---------- STORED ROWS ----------

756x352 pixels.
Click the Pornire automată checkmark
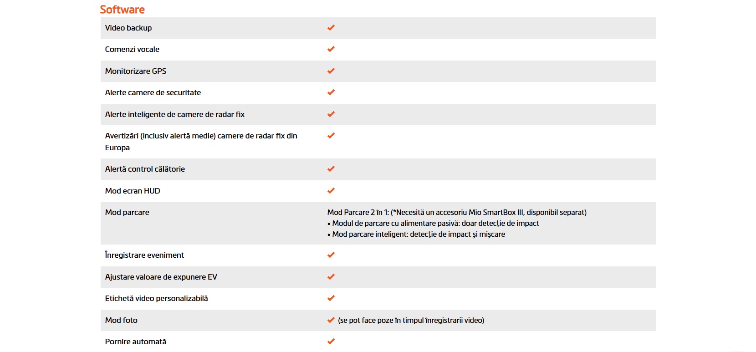(331, 342)
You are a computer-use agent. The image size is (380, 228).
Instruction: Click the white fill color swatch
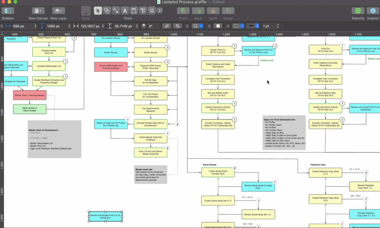coord(218,26)
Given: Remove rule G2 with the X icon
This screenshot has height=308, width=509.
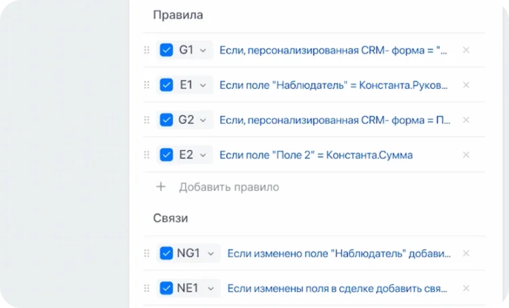Looking at the screenshot, I should [466, 120].

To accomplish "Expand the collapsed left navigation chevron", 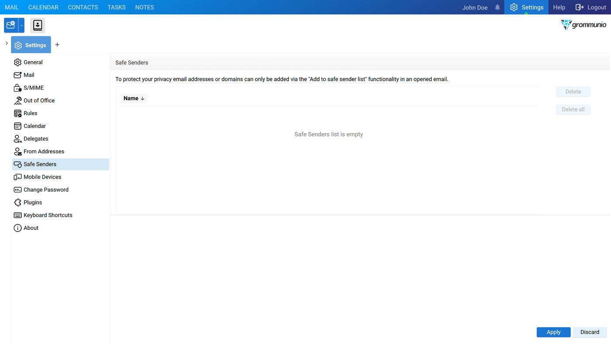I will coord(7,43).
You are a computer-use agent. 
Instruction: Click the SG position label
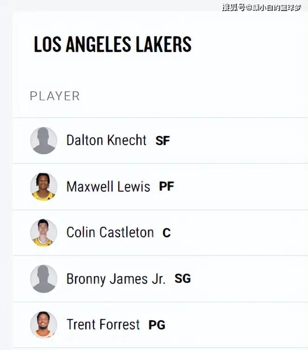tap(182, 279)
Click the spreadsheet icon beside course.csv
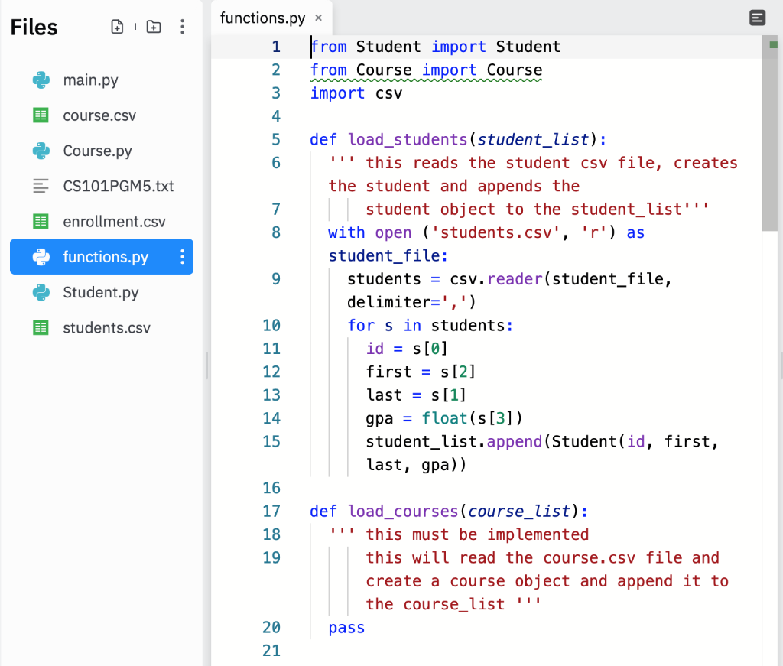The width and height of the screenshot is (783, 666). (x=39, y=115)
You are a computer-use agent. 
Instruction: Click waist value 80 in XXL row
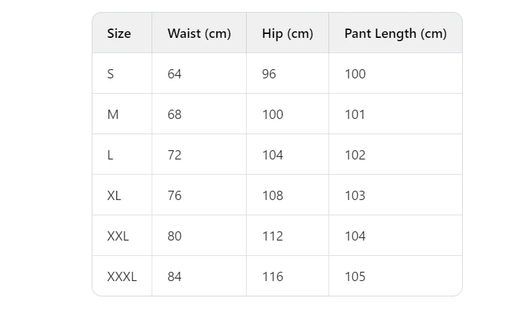tap(174, 236)
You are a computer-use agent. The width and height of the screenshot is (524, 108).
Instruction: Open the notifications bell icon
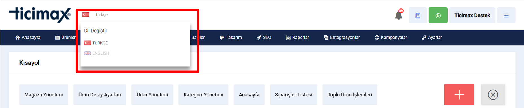coord(399,15)
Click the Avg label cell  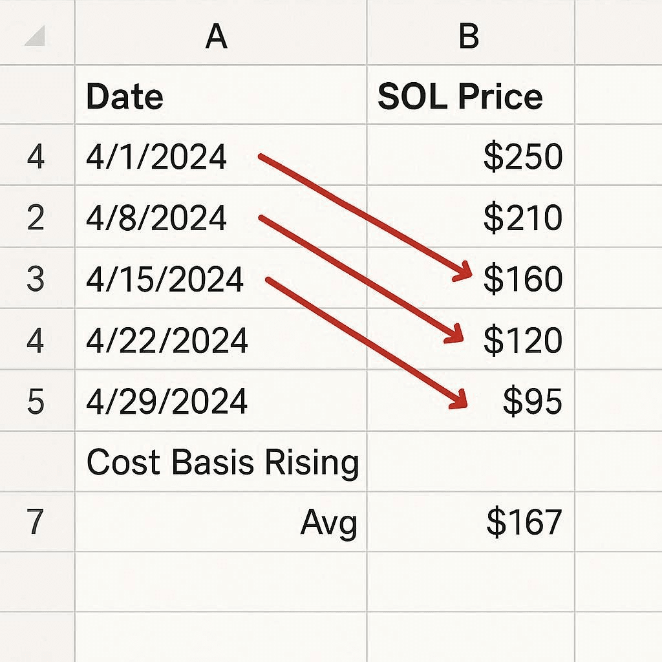point(328,522)
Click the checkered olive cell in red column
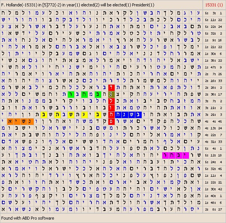 (111, 94)
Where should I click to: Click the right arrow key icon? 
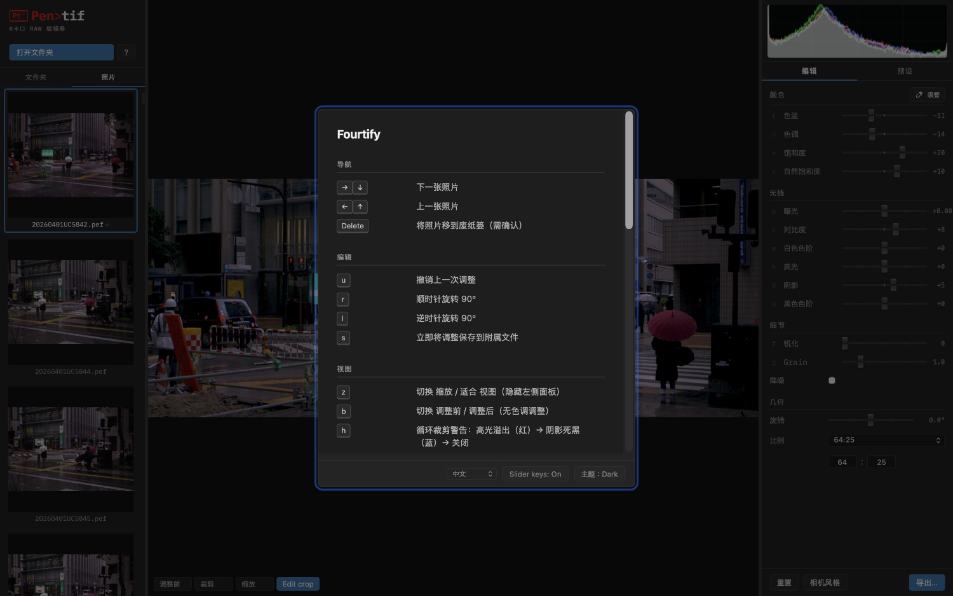344,188
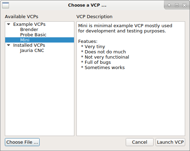Select Probe Basic in the list
This screenshot has height=151, width=190.
click(x=33, y=35)
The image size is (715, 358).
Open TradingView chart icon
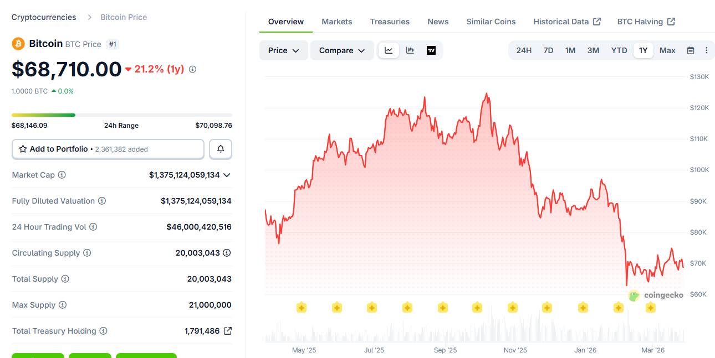pyautogui.click(x=431, y=50)
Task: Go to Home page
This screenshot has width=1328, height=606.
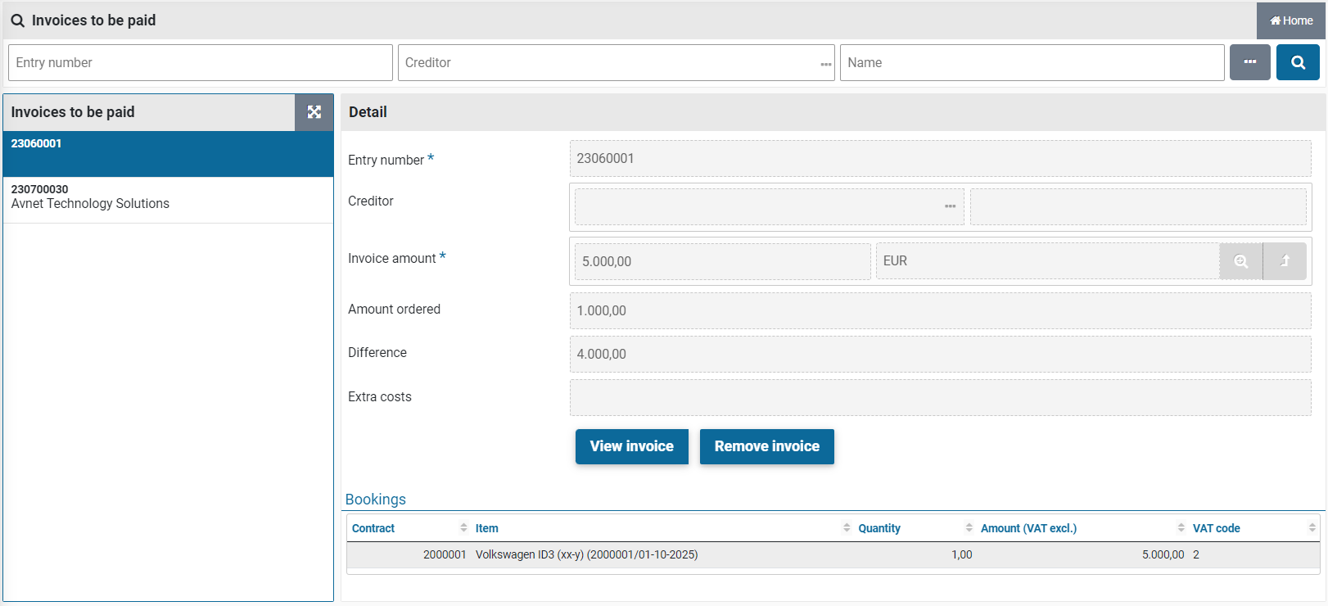Action: click(1291, 20)
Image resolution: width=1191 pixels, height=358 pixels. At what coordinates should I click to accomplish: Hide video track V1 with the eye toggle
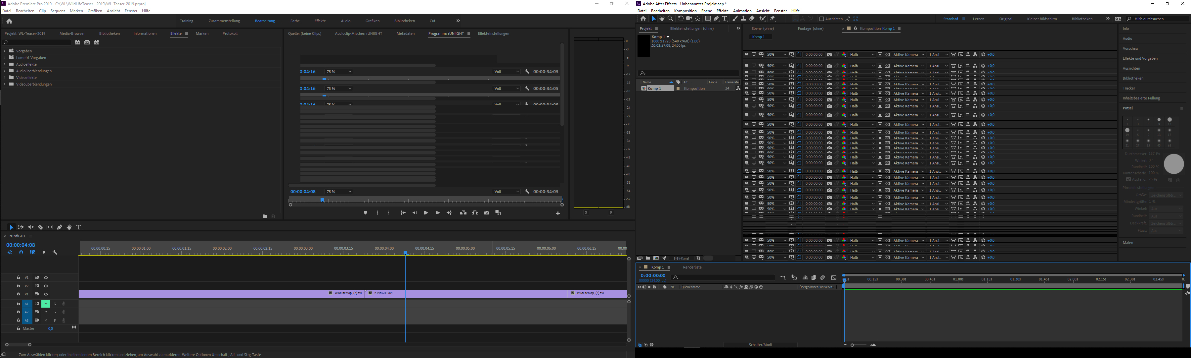46,294
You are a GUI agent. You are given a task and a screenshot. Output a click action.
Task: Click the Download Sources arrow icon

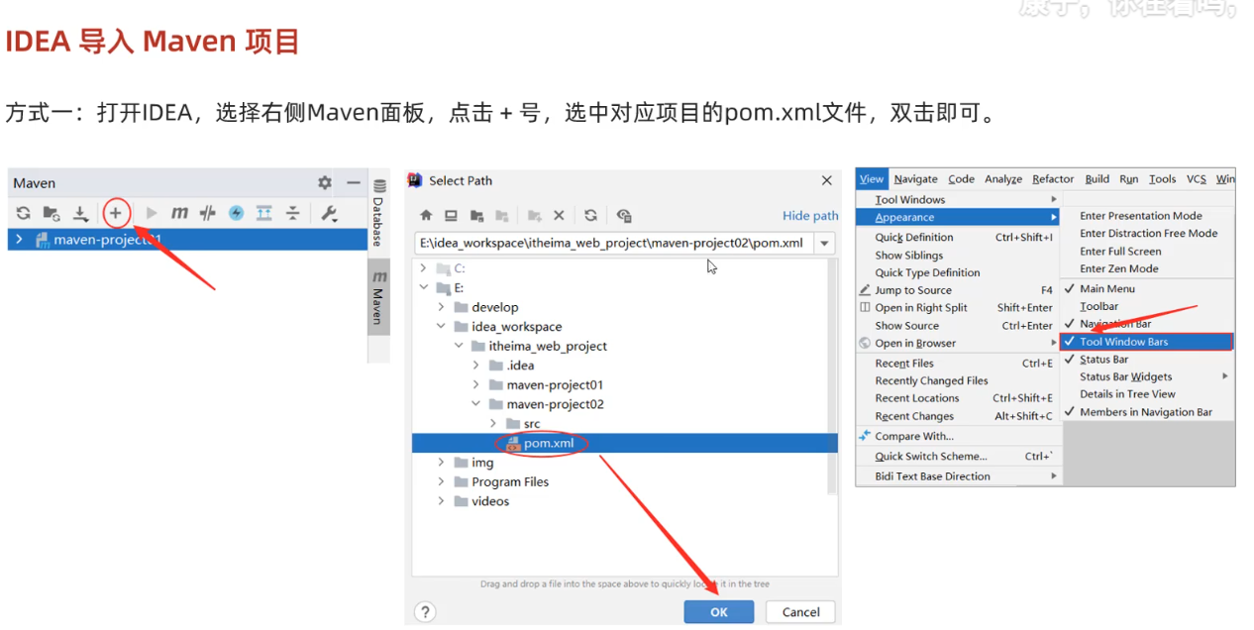click(x=81, y=213)
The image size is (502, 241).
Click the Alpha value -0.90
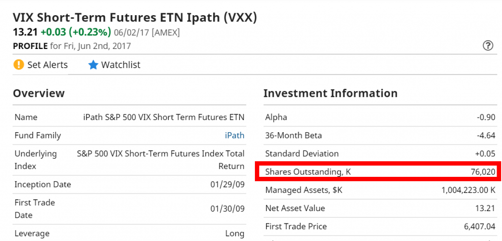pos(486,117)
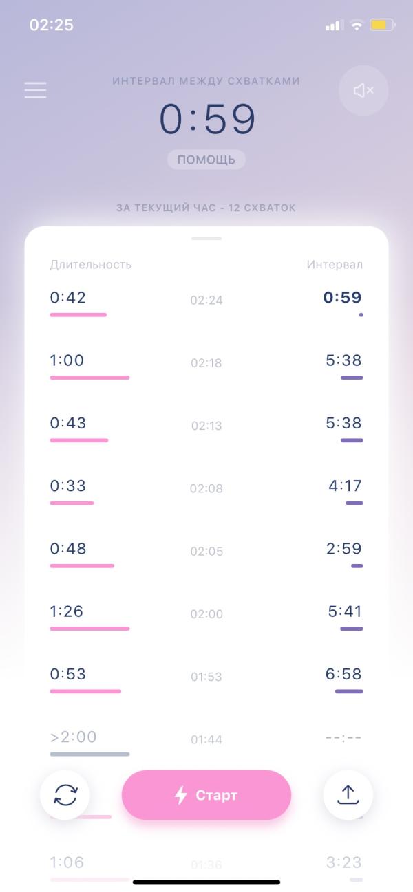This screenshot has width=413, height=892.
Task: Click the share upload icon
Action: click(x=348, y=795)
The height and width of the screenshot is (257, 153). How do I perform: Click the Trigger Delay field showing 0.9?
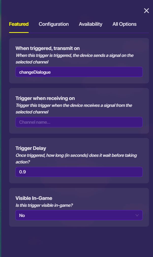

----------

Please gather every line of the entries above that contains the string "with". Case counts.

Given: Remove rule G2 with the X icon
Image resolution: width=1191 pixels, height=358 pixels. At what coordinates should I click to accomplish: Hide video track V1 with the eye toggle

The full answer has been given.